* [RECORDS FOR THE EXERCISE]
%%
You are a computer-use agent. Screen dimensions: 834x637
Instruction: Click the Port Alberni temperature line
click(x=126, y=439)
%%
%%
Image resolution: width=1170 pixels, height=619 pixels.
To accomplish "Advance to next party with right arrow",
%%
%%
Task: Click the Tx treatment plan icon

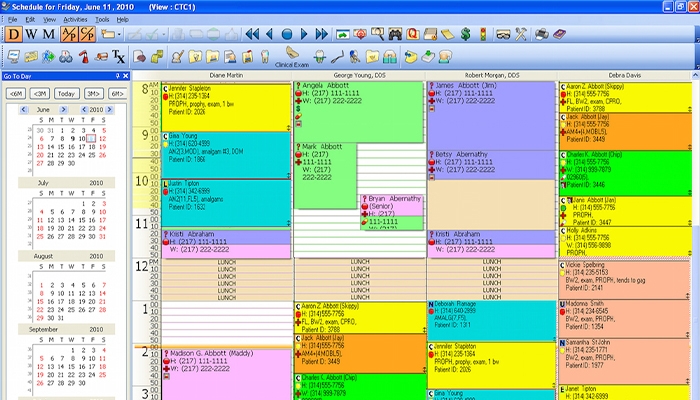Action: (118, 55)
%%
Among the records above, only the lines between the line holding "Image resolution: width=1170" and the line holding "to next party", inclusive, are to be output, exactly as written.

Image resolution: width=1170 pixels, height=619 pixels.
To accomplish "Advance to next party with right arrow",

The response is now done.